Truth be told, I’ve barely given a thought to cupcakes since I was little and Hostess two-packs were a treasure in my hot little hands. I did know they’d become a popular trend, but I didn’t know why. Then, a visit to Babycakes changed all that.

“Welcome to my little drama,” said Lynch-Delaney last week as she chatted with customers (many by name) and I delighted over the (real) whipped cream center in her signature cupcake, the Babycake, a dark chocolate, ganache-covered version of my childhood love, the Hostess cupcake.

As I tasted my way through several other cupcakes, a steady parade of people came into the bakery either to buy their favorites or to seek advice on a special order for an upcoming event.

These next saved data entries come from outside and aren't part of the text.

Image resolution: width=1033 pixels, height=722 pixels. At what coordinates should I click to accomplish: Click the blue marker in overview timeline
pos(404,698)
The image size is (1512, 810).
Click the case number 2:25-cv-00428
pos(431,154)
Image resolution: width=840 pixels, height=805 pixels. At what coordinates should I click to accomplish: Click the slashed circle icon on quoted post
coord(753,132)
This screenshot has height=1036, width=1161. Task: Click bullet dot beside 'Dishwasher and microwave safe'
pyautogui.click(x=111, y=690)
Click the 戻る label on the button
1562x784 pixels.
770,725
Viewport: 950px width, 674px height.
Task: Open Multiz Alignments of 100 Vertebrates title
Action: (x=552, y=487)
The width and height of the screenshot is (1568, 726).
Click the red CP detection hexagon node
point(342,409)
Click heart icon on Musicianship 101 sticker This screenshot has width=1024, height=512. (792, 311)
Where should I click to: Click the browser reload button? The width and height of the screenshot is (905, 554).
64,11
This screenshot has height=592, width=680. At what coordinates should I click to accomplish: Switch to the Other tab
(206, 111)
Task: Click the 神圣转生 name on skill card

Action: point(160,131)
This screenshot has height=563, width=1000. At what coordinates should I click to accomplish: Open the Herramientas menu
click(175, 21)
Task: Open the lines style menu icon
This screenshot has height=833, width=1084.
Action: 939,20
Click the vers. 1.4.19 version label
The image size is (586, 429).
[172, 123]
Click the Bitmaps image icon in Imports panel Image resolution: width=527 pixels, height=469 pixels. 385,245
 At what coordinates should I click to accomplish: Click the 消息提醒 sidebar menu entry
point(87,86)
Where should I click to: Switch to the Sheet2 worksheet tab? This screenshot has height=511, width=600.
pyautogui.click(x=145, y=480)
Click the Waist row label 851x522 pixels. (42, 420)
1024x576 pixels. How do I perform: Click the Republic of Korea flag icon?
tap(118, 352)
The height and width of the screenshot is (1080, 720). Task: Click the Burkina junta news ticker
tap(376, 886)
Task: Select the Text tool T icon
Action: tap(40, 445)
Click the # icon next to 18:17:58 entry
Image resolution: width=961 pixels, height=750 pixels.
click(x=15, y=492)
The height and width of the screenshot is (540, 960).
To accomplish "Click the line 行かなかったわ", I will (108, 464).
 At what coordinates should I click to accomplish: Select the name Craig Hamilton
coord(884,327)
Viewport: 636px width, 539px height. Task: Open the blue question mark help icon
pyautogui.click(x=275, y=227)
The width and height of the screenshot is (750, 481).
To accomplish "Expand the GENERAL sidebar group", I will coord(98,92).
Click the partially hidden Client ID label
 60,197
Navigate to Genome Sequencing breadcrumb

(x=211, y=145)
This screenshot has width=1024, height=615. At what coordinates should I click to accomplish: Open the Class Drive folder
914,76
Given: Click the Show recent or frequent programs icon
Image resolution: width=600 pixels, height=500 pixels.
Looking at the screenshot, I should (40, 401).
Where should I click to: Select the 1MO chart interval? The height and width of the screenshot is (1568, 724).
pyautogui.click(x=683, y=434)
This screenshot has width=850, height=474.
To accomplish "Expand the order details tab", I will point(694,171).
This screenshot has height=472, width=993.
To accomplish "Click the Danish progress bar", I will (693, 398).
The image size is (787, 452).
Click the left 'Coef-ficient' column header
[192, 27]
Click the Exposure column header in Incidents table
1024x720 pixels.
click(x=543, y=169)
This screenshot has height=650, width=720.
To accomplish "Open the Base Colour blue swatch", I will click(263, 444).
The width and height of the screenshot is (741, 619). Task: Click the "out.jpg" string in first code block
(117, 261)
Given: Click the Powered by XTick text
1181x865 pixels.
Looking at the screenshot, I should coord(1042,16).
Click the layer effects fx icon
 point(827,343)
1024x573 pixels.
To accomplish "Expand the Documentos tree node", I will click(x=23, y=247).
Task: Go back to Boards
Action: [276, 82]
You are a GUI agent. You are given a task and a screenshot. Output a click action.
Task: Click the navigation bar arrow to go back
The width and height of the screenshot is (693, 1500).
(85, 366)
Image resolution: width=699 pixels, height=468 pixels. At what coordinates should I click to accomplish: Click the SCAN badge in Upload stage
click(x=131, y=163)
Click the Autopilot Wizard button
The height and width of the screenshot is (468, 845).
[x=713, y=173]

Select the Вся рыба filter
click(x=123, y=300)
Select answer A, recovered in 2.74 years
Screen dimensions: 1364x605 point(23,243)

Although Lynch-Delaney’s husband and parents thought she was crazy to open a dedicated cupcake shop, the pastry chef has done well right from the start, four years ago.

Why?

babyfront.JPG Because her cupcakes are delicious gourmet cakes made daily, from scratch, with whole, local ingredients. We’re talking at least a couple dozen different flavors, frosted with ganache, butter cream, or whipped cream icing — many of which are filled with creamy or gooey centers or covered with a little something extra.

Then, too, there’s the inherent fun factor of really good cupcakes. From listening to her customers, it’s clear that people love choosing their own treat from among a bunch of delicious options and having a piece of great cake for so little money.

The most expensive cupcake Lynch-Delaney sells is her delicious French toast ($2.75). The rest of her menu of cupcakes and daily special flavors are either $1.50 or $2.25. Amazingly inexpensive.

Before opening Babycakes, Lynch-Delaney spent 10 years at her craft, starting with a pastry course at Cambridge School of Culinary Arts then working at several top Boston restaurants.

It takes a little digging to uncover the link between Lynch-Delaney and Boston culinary royalty: Chef Barbara Lynch (one of the country’s most acclaimed chefs — think No. 9 Park and the new, stratospheric Menton, among others) is her aunt.

Not wanting to ride on her family connections, Lynch-Delaney worked at No. 9 Park for a year following culinary school, then left to spend two years as pastry chef at the Quincy Marriott. Following that, she returned to No. 9 Park for a longer stint — as assistant pastry chef under Pastry Chef Kerry Manning.

“Working under Kerry was the best thing that ever happened to me,” said Lynch-Delaney.

babyturtle.JPGThe pastry chef tells each customer that the cupcakes need to be refrigerated but taste best when eaten at room temperature. And she’s so right: the flavor of sweets is much fuller when they’re warm. I tried 10 of her cupcakes, and loved them all.

I loved the mix of hot pepper and dark chocolate in the Mexican hot chocolate – and its cinnamon whipped cream frosting. The lemon coconut was a standout, too, inspired by “the lemon semifreddo with coconut on top I learned working for Barbara,” said Lynch-Delaney, referring to her aunt. I can also vouch for the Boston creme (with its vanilla pastry cream center), the carrot, the turtle [shown above], and the chocolate caramel.

Lynch-Delaney not only shares a talent for food with her aunt, but some of the irreverence Chef Lynch is known for. She laughs and teases with customers, offers coffee, credit (“don’t worry about it, pay me later”), and provides a little something perfectly sweet, just for one.